Goal:
Convert the records into a Markdown table with the columns "Row" and "Line." Begin at the line that contains "Given: Expand the Pricing dropdown menu", stop after the line that contains "tap(751, 370)", and leave out any blank lines.

(Data extracted from a collection)
☆ ☆ ☆ ☆ ☆

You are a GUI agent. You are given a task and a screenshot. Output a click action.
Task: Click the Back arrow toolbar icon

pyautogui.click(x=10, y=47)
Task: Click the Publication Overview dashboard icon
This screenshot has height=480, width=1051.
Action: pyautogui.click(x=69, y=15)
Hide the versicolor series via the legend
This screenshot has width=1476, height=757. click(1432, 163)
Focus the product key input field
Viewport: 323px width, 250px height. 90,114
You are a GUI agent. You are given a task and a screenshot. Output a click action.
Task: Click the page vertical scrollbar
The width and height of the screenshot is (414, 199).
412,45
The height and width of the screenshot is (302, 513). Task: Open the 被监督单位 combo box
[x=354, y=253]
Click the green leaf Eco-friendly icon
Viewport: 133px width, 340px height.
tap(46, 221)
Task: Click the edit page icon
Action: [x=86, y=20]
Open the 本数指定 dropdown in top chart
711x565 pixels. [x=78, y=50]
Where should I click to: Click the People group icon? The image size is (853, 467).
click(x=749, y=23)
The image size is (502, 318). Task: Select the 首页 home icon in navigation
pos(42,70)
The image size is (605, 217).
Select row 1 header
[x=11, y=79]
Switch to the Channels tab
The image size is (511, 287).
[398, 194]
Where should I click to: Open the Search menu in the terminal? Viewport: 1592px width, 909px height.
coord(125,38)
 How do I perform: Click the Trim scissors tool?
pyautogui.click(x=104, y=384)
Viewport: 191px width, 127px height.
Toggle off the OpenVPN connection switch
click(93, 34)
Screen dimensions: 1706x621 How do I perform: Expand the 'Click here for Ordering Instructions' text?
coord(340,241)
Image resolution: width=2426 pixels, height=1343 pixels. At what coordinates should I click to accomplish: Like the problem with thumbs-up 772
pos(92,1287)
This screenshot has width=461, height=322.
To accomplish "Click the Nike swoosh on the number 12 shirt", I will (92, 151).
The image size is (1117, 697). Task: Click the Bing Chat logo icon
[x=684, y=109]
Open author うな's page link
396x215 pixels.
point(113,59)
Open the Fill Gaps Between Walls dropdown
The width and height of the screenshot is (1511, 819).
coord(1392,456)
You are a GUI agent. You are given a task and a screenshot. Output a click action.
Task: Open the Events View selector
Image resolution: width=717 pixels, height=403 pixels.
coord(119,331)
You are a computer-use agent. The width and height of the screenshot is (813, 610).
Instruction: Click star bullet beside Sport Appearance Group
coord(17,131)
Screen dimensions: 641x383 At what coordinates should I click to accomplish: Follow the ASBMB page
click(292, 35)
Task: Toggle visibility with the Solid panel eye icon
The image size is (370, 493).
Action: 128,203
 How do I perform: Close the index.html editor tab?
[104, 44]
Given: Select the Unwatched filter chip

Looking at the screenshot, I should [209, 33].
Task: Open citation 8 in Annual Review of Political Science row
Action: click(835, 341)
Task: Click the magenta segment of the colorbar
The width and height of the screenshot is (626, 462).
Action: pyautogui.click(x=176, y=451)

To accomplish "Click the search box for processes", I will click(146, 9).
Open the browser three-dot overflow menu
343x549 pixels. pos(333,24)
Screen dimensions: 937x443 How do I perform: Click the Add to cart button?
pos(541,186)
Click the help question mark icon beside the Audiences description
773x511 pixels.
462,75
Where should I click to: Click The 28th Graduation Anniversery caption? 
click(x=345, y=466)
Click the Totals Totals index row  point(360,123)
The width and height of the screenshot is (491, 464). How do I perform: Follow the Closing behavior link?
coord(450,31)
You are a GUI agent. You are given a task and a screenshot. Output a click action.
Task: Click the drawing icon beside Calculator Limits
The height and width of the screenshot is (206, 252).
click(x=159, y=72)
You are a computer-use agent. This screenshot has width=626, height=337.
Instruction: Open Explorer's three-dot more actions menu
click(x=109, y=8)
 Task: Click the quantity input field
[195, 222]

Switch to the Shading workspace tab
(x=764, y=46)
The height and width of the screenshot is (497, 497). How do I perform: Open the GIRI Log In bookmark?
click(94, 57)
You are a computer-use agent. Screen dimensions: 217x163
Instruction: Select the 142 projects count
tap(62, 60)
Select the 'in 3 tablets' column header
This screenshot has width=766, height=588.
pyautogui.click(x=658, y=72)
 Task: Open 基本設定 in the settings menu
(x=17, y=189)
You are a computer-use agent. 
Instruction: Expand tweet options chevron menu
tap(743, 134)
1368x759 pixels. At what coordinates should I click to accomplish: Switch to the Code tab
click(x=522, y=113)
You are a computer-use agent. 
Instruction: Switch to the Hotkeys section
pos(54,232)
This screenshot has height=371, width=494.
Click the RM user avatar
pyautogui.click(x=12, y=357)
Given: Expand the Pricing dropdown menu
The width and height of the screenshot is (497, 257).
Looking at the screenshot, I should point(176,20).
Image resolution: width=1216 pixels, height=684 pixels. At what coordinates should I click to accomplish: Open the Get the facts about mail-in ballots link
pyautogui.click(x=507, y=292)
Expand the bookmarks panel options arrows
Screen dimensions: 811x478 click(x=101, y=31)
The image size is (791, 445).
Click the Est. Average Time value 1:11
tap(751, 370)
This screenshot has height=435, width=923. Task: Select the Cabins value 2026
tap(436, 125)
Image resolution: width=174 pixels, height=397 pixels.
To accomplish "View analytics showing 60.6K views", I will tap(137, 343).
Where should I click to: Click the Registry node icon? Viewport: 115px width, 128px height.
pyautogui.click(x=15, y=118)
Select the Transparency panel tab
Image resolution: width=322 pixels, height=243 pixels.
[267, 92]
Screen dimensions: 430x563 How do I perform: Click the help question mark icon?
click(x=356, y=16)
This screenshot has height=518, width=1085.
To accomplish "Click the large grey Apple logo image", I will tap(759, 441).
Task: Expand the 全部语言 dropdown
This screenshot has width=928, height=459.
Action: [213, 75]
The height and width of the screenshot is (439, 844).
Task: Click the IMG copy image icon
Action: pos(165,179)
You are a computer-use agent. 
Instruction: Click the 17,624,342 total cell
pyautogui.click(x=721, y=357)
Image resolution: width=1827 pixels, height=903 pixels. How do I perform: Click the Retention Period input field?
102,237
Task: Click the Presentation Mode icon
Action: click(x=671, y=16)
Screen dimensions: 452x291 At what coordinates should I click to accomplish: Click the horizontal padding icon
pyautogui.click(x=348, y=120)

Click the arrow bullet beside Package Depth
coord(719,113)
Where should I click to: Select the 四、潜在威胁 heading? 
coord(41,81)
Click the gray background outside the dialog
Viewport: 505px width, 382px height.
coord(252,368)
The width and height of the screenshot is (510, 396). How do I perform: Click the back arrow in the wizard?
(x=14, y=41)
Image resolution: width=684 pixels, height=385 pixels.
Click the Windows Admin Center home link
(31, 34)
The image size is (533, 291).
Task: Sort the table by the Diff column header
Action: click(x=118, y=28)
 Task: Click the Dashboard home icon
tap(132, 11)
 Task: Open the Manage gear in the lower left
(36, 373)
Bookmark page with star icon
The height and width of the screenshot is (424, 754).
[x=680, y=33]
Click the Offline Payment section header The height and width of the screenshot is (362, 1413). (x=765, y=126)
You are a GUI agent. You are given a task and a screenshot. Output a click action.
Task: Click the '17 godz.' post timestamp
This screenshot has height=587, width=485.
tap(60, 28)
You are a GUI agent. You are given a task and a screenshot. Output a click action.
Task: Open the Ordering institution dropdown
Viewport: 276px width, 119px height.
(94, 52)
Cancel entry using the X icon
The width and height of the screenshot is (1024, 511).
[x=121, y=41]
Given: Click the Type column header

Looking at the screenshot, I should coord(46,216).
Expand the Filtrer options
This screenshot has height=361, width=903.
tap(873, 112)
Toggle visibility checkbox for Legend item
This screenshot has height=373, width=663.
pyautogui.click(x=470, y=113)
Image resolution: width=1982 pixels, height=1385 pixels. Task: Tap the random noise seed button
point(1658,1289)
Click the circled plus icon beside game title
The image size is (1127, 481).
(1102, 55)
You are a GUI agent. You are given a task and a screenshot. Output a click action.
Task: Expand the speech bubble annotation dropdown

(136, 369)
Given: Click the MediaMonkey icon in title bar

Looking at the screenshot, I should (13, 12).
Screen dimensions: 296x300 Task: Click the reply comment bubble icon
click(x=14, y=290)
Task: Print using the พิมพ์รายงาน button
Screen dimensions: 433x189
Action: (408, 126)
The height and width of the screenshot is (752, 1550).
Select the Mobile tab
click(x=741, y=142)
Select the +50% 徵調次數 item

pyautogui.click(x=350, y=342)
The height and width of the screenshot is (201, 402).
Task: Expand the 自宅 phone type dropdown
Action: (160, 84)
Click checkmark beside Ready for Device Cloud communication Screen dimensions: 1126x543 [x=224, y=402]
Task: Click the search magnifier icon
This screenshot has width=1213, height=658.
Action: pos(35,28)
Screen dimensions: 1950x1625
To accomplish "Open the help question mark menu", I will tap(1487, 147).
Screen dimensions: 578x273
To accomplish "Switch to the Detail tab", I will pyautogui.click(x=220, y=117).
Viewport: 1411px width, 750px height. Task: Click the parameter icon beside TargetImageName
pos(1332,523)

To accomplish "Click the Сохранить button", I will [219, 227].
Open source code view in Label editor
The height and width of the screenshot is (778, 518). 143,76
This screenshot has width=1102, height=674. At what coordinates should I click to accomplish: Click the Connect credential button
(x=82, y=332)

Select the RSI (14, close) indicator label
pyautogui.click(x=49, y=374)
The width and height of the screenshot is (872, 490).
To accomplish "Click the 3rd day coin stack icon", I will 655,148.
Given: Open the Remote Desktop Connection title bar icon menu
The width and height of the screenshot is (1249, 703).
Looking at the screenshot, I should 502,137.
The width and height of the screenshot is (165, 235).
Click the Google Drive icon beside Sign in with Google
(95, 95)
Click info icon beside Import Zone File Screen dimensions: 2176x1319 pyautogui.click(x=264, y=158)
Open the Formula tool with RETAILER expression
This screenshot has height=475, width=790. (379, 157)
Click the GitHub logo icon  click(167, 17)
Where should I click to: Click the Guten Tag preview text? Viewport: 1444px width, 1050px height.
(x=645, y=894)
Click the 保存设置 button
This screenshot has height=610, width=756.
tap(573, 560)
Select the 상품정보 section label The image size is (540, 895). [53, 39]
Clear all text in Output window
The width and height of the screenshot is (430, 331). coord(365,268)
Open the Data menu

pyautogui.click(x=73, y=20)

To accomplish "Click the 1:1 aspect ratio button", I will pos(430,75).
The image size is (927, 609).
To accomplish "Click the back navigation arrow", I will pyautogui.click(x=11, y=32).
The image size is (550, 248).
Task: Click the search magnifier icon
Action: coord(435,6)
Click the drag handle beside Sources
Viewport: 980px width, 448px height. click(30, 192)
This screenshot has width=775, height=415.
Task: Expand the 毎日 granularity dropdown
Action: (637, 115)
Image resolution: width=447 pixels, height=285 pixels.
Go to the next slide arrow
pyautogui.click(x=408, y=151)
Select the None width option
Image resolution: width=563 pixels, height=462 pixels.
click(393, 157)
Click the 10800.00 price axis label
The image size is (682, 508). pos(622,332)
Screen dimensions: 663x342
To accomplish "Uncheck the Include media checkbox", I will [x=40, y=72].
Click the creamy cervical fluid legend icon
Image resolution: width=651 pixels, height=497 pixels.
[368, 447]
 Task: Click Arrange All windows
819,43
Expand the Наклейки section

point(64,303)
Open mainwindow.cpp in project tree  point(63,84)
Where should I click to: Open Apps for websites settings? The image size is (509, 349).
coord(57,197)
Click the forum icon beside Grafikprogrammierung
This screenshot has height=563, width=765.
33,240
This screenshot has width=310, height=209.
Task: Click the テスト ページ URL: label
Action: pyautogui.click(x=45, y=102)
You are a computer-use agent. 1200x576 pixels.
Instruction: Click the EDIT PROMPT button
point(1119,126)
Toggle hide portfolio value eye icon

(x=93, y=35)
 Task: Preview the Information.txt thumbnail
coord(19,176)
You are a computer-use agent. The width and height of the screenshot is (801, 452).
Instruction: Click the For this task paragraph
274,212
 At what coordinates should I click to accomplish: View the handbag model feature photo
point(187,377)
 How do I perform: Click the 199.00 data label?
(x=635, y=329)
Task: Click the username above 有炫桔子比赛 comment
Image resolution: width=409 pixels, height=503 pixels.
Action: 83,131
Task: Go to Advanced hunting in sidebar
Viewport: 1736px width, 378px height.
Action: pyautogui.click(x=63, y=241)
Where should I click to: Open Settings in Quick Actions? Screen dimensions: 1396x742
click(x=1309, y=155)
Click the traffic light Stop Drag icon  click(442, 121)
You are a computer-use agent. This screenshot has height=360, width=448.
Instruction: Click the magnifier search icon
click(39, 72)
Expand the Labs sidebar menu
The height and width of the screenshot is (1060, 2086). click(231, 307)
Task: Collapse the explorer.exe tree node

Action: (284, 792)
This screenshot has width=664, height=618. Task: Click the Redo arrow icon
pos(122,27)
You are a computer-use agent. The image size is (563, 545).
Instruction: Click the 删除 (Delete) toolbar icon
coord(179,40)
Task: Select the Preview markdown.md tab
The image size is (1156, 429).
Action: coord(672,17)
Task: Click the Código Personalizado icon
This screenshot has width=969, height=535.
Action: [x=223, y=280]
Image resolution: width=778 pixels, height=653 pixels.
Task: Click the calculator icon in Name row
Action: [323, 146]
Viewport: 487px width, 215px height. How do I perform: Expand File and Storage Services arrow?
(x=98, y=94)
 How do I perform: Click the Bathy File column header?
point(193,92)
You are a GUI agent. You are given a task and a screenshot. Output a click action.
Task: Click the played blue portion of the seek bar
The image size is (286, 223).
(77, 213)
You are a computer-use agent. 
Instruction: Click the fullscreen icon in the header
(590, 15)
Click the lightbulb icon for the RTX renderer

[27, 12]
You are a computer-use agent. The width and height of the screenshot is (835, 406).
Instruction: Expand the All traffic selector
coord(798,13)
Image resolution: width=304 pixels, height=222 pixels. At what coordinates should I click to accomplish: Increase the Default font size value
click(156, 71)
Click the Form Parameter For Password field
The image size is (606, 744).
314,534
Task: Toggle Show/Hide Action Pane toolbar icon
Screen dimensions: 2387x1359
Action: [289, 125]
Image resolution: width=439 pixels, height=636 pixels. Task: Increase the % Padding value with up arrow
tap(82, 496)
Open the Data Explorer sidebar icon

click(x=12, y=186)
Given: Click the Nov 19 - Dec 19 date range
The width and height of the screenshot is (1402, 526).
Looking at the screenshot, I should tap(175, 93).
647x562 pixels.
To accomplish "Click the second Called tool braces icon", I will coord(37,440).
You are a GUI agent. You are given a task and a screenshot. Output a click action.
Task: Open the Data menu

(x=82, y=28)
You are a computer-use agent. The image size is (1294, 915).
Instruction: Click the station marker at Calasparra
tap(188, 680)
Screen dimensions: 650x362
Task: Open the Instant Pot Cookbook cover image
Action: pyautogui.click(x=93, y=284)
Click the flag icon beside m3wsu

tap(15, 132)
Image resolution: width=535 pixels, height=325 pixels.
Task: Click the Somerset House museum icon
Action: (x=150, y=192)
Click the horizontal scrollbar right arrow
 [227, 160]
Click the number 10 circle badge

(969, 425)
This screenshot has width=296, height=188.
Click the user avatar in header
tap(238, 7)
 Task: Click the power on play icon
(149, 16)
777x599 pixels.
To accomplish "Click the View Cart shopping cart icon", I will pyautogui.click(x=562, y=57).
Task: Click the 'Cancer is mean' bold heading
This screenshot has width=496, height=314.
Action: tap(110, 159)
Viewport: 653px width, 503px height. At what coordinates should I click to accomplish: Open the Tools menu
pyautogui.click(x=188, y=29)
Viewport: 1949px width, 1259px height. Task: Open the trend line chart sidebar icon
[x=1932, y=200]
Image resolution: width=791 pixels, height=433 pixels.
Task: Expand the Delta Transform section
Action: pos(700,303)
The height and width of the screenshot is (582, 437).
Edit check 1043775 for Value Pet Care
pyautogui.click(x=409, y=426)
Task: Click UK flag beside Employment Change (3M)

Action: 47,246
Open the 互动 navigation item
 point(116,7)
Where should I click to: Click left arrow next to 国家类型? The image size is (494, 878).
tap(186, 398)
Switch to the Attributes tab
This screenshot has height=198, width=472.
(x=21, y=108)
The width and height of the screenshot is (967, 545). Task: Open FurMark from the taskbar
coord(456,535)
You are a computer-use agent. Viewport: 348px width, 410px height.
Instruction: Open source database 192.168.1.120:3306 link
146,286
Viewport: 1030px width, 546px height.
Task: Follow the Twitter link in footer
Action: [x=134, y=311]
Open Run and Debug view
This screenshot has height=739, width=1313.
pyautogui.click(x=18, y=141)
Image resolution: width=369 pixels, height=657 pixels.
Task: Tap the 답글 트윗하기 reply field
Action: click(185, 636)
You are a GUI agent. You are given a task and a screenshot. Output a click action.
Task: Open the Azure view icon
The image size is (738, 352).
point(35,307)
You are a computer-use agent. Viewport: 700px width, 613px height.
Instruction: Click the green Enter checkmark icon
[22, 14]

☆ ☆ ☆ ☆ ☆

Written solution:
| Row | Line |
|---|---|
| 1 | Given: Expand the Pricing dropdown menu |
| 2 | The width and height of the screenshot is (497, 257). |
| 3 | Looking at the screenshot, I should point(176,20). |
| 4 | Image resolution: width=1216 pixels, height=684 pixels. At what coordinates should I click to accomplish: Open the Get the facts about mail-in ballots link |
| 5 | pyautogui.click(x=507, y=292) |
| 6 | Expand the bookmarks panel options arrows |
| 7 | Screen dimensions: 811x478 click(x=101, y=31) |
| 8 | The image size is (791, 445). |
| 9 | Click the Est. Average Time value 1:11 |
| 10 | tap(751, 370) |